HDF5 (Hierarchical Data Format version 5) is a file format and library designed for storing and managing large, complex scientific datasets. It provides a flexible, efficient structure for organizing heterogeneous data with metadata.
Key Features
- Hierarchical organization: Store data in groups and datasets, similar to filesystem directories
- Self-describing: Metadata embedded within the file structure
- Efficient storage: Compression and chunking for large arrays
- Cross-platform: Consistent format across operating systems and languages
- Partial I/O: Read subsets of large datasets without loading entire file
Scientific Applications
HDF5 is widely used in neuroscience for:
- Multi-channel electrophysiology recordings
- Calcium imaging time series
- Simulation outputs and model parameters
- Large-scale experimental metadata
Python Integration
import h5py
import numpy as np
# Write data
with h5py.File('experiment.h5', 'w') as f:
# Create groups
recording = f.create_group('recording')
# Store datasets
recording.create_dataset('traces', data=neural_data)
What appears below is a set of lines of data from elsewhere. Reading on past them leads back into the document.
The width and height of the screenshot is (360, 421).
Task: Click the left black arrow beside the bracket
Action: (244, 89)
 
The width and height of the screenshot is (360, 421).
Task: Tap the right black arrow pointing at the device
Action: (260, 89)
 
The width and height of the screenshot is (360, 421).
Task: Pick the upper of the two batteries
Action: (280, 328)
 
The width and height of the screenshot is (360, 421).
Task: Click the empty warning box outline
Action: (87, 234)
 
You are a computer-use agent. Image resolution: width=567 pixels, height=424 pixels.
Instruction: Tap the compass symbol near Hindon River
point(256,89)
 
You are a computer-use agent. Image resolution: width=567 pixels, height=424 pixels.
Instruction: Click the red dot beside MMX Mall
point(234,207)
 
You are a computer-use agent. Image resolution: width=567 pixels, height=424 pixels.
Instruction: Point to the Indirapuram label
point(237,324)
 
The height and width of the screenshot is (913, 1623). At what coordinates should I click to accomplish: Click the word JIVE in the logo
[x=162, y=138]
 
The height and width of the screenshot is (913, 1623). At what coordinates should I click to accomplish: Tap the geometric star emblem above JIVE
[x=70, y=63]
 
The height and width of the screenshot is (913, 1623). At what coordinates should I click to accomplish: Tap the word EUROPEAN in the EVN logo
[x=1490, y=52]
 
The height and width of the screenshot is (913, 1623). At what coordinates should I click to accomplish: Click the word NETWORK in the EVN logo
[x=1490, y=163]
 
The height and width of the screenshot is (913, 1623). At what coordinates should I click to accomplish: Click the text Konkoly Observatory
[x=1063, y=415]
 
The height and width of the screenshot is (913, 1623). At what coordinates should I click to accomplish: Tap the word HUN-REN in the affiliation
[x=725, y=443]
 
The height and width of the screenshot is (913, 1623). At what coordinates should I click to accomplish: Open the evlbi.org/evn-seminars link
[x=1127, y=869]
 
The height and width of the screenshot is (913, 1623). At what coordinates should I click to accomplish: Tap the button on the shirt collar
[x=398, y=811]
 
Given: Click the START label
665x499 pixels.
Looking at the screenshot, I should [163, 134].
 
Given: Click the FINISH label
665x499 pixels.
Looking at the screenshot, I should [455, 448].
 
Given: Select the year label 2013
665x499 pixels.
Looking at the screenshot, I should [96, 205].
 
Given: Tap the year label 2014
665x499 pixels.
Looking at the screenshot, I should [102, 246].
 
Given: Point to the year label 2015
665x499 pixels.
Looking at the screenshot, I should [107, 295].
recording.create_dataset('timestamps', data=timestamps)
# Add metadata
recording.attrs['sampling_rate'] = 30000
recording.attrs['subject_id'] = 'S01'
# Read data
with h5py.File('experiment.h5', 'r') as f:
traces = f['recording/traces'][:]
rate = f['recording'].attrs['sampling_rate']
When to Use HDF5
Best for:
- Large multidimensional arrays (>1GB)
- Complex hierarchical data structures
- Data requiring partial access
- Long-term archival storage
Consider alternatives for:
- Simple tabular data (use Parquet or CSV)
- Small datasets (<100MB)
- Highly nested JSON-like structures